The letter came in a business-sized envelope, but it was hand addressed in bold print with a complete return address and an honest-to-God stamp. How often does that happen?
I noted the Raleigh postmark but didn’t recognize the sender’s name, so I opened it with some curiosity – and at a suitable distance from my face.
I don’t think anyone would be sending me powdered anthrax or COVID-19 spittle, but you never know.
The letter itself was not handwritten, though it was personally composed with grammatical stumbles intact, printed in a very large font.
The sender was a woman who said she desired to visit me personally, as a public service, so she could answer my questions about whether we are living in the last days. She regretted the pandemic had left her unable to come.
She quoted 2 Timothy 3:1-5 from the Jehovah’s Witnesses’ “New World Translation,” describing it as a prophesy of Jesus that the last days would be marked by people who were “slanderers, without self-control, fierce, without love of goodness …”
I’m quite sure Jesus did not write 2 Timothy, and not so sure about the last days, but it’s hard to read the news without being reminded we do have our share of people who fit the description.
The writer assured me these turbulent times will soon end because Jesus said so and “because last night came to an end this morning.” If that didn’t answer my questions, she said, I could find all the answers at www.jw.org.
The letter reminded me that the COVID-19 pandemic has thrown a wrench in more things than we usually think about.

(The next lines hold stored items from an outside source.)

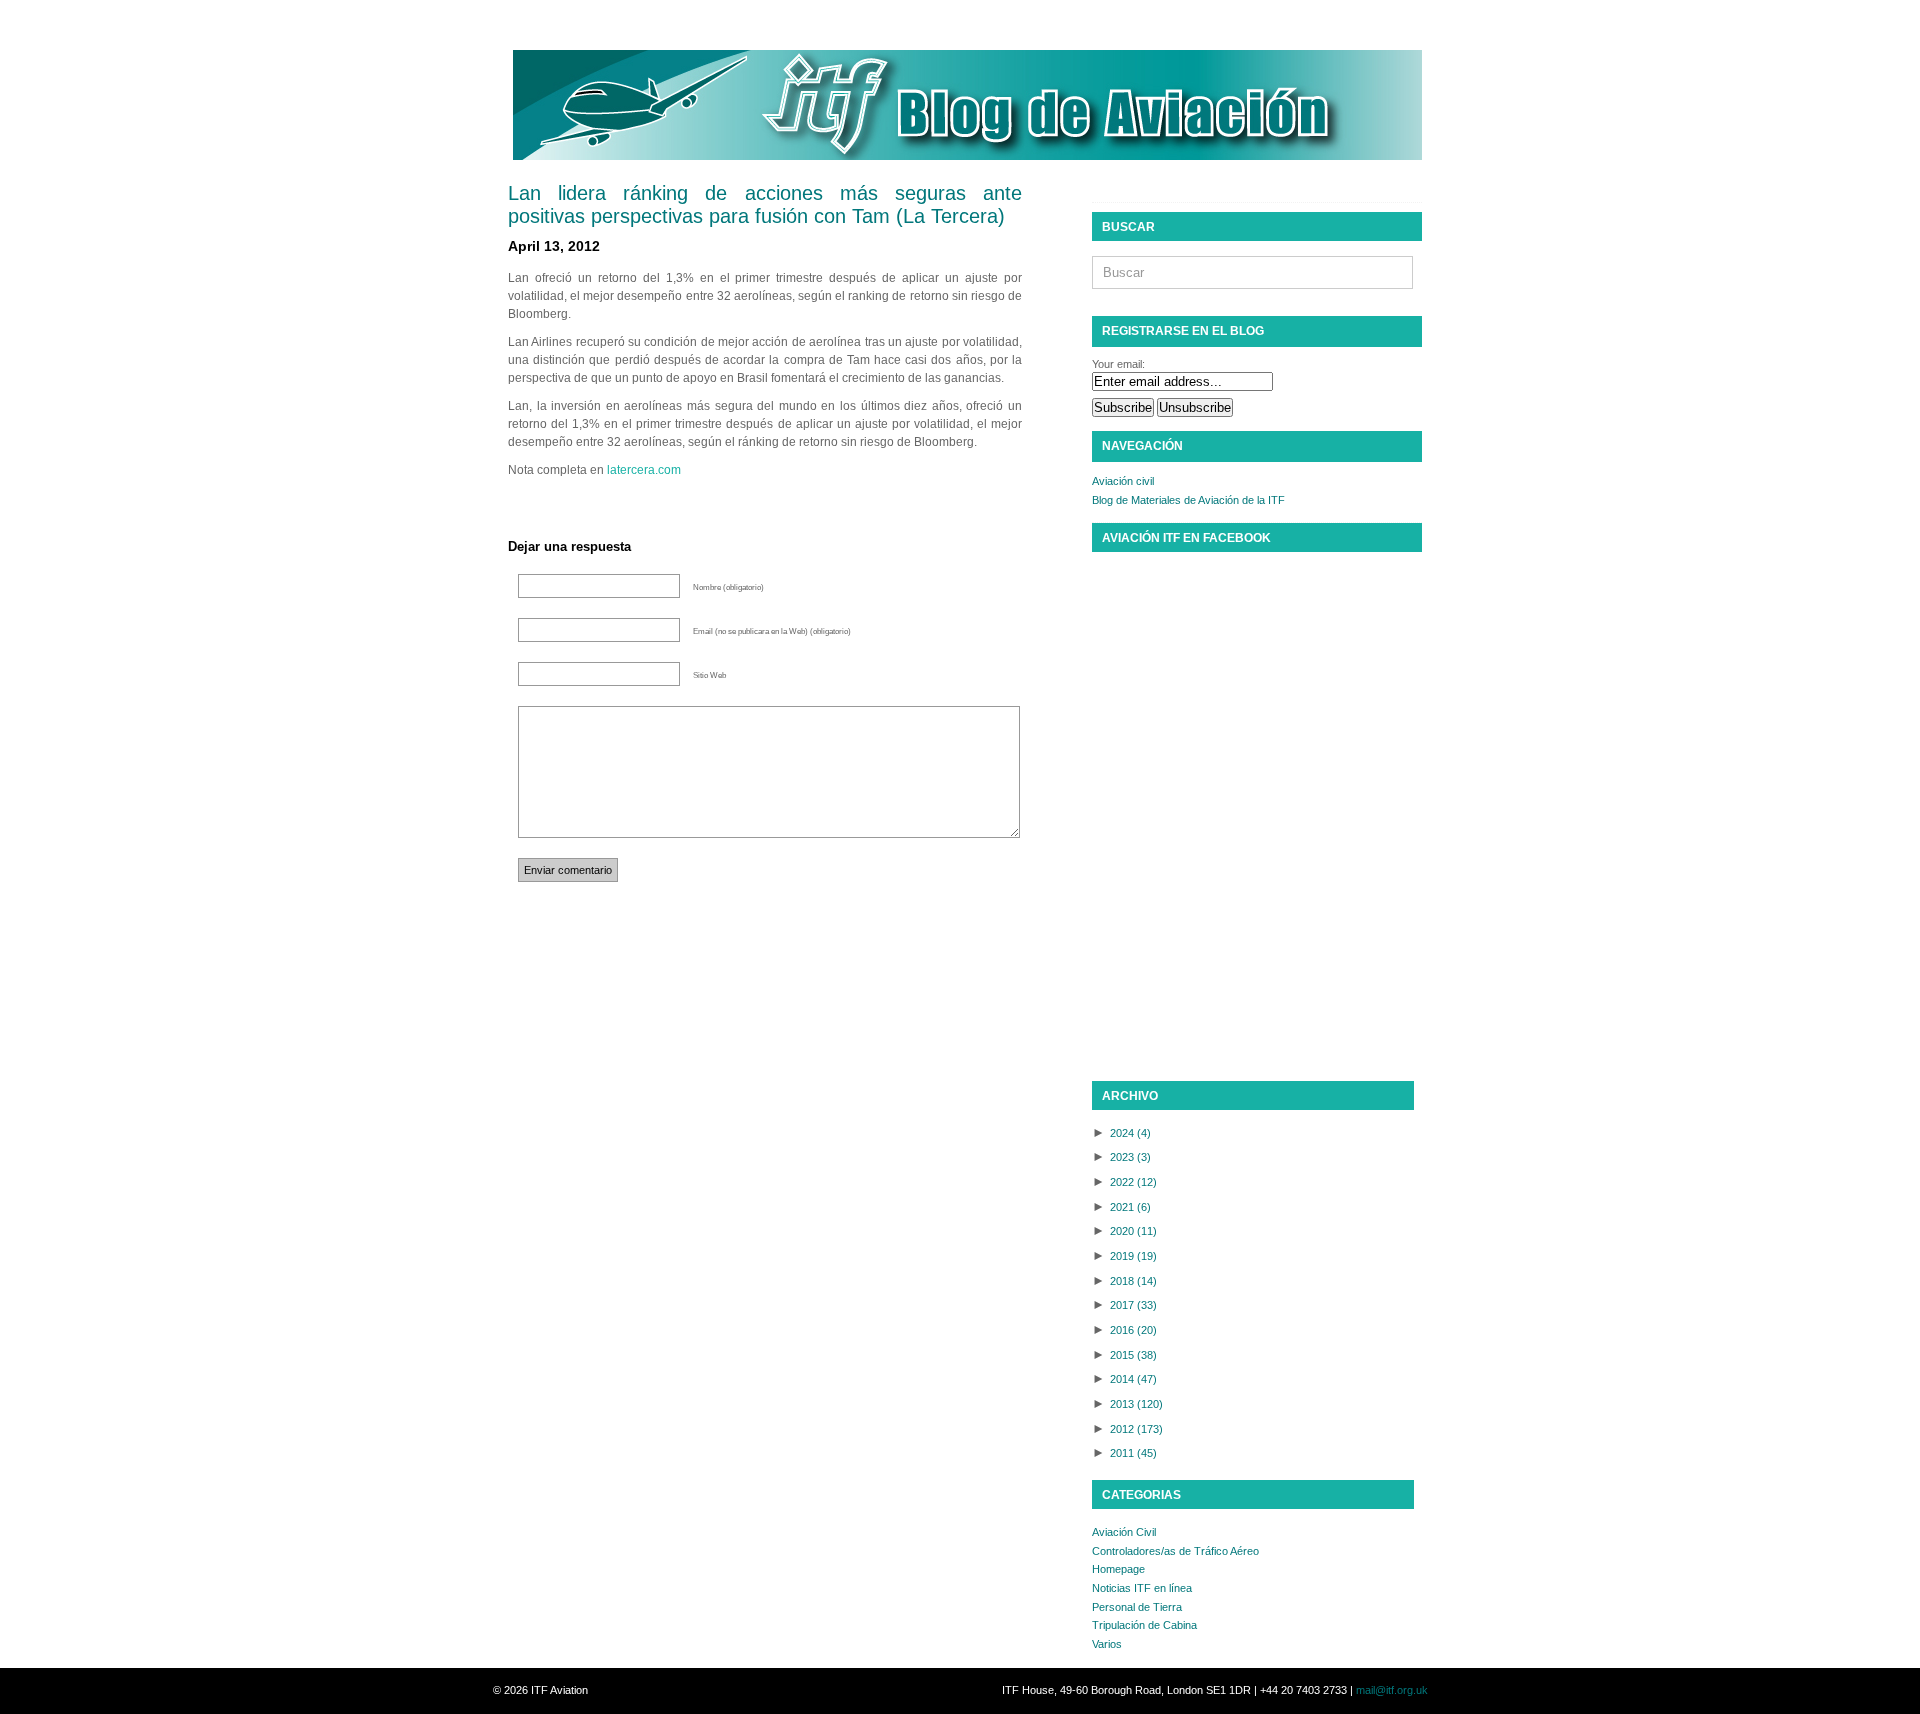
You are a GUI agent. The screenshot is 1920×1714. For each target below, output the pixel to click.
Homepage (1118, 1569)
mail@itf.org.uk (1392, 1690)
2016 (1133, 1330)
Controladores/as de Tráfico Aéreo (1175, 1551)
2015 (1133, 1355)
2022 (1133, 1182)
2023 (1130, 1157)
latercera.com (644, 470)
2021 (1130, 1207)
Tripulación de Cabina (1144, 1625)
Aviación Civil (1124, 1532)
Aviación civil (1123, 481)
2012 (1136, 1429)
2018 (1133, 1281)
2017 (1133, 1305)
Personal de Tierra (1137, 1607)
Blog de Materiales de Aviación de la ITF (1188, 500)
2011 (1133, 1453)
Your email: (1118, 364)
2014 (1133, 1379)
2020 (1133, 1231)
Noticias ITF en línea (1142, 1588)
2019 (1133, 1256)
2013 (1136, 1404)
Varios (1107, 1644)
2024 (1130, 1133)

How can Jehovah’s Witnesses earn their way into the 144,000 they believe will rule with God in heaven or even gain a place among the “other sheep” who expect an earthly paradise if they can’t get out and win more converts?

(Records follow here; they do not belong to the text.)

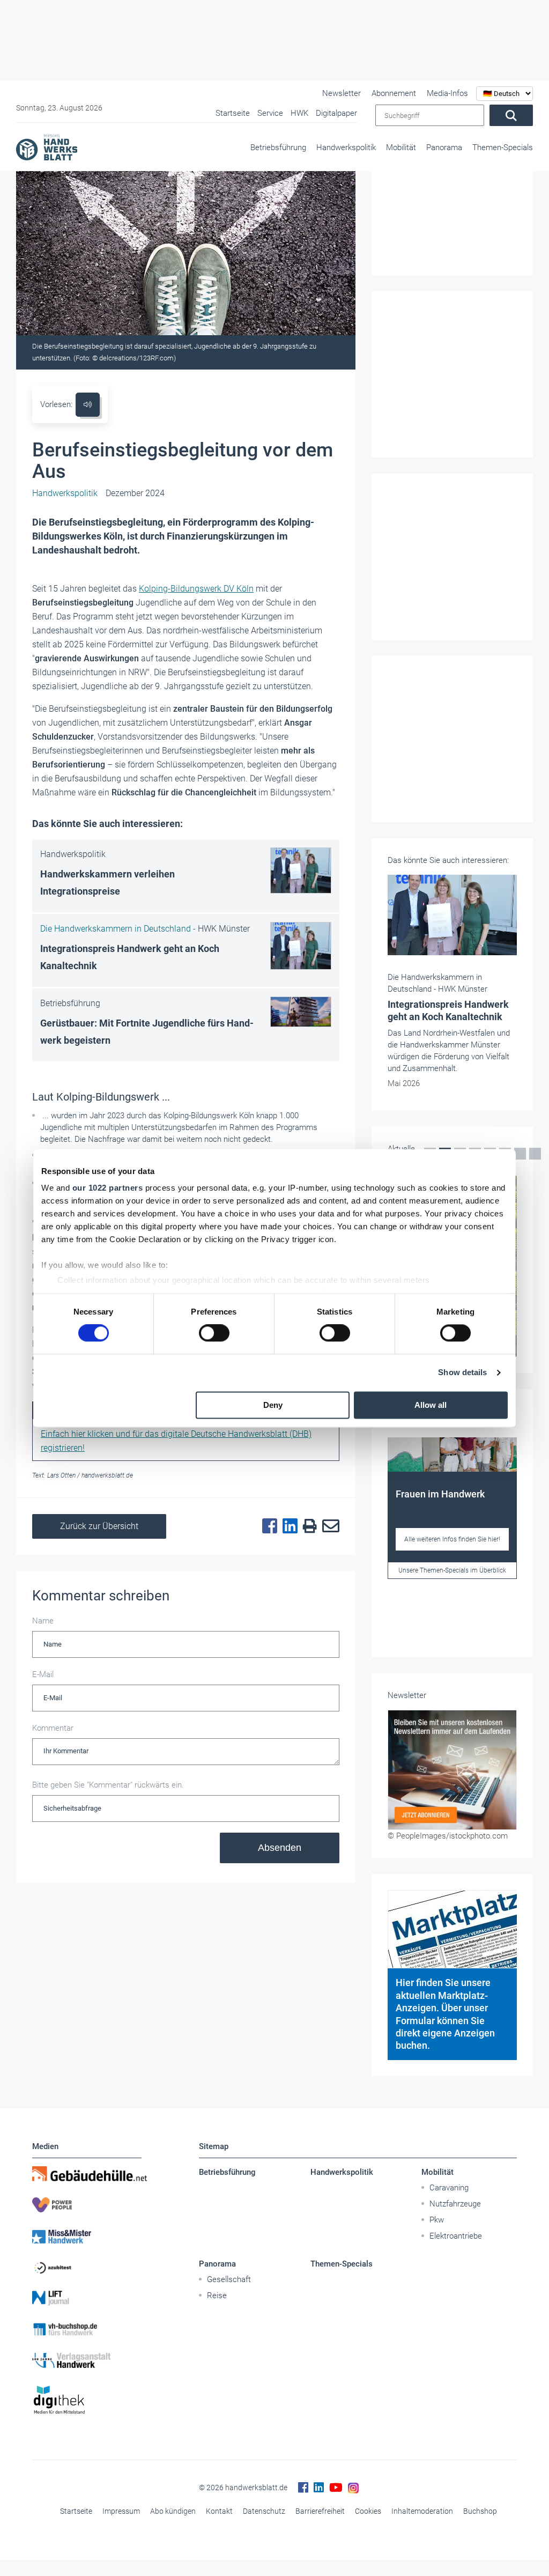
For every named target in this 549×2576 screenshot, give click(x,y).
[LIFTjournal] (87, 2298)
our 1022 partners (107, 1187)
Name (43, 1621)
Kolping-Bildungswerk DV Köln (196, 589)
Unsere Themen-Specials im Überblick (452, 1570)
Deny (273, 1404)
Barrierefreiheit (320, 2511)
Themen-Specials (502, 147)
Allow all (430, 1404)
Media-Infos (447, 93)
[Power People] (87, 2204)
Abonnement (394, 93)
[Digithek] (87, 2400)
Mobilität (401, 147)
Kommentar (52, 1728)
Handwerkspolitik (346, 147)
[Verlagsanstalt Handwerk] (87, 2360)
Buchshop (480, 2511)
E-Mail (43, 1674)
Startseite (76, 2511)
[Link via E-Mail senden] (328, 1526)
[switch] (214, 1333)
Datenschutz (264, 2511)
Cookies (368, 2511)
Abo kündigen (173, 2511)
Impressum (121, 2511)
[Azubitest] (87, 2267)
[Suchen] (511, 115)
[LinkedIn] (287, 1526)
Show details (462, 1372)
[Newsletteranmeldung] (452, 1770)
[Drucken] (307, 1526)
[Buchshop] (87, 2329)
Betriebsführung (278, 147)
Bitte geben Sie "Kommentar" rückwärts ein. (108, 1785)
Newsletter (341, 93)
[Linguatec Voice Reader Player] (88, 405)
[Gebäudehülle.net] (87, 2173)
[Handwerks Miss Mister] (87, 2235)
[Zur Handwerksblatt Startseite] (46, 147)
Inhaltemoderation (422, 2511)
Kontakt (219, 2511)
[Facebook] (267, 1526)
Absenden (279, 1847)
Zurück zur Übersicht (99, 1526)
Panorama (444, 147)
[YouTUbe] (336, 2488)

And what about those young Mormons who get sent out two by two to knock on doors all over the world? How will they complete their missions if they’re stuck in their apartments?
I checked the Church of Jesus Christ of Latter-Day Saints website, and it turns out most of those sent overseas have been returned to their home countries and given new assignments. Some within a few months of completing their mission were allowed to call it done.
Where COVID-19 restrictions don’t allow door-to-door proselytizing, missionaries are to stay in their apartments, use technology to evangelize and spend extra time with their Bibles and other study materials.
So, those of us who Zoom to Bible study and worship through Facebook Live or YouTube or some other service are not alone in being COVID-inconvenienced.
It’s a mixed blessing: We can’t worship face to face with our church family, but we don’t have to awkwardly decline a front-porch discussion of the last days.
Even so, I’d happily deal with the latter if we could enjoy the former. The truth is, I rarely think about the last days before Jesus comes. He said no one would know when, and that’s good enough for me.
Like most of us, I’m more focused on when the coronavirus pandemic will run its course.
With all the death and suffering and lost jobs and economic turmoil and political division it has stirred up, those are the “last days” I’m praying for.
If only enough people will listen to the medical experts and think more of others’ health than their self-centered “rights,” perhaps we’ll get there sooner rather than later.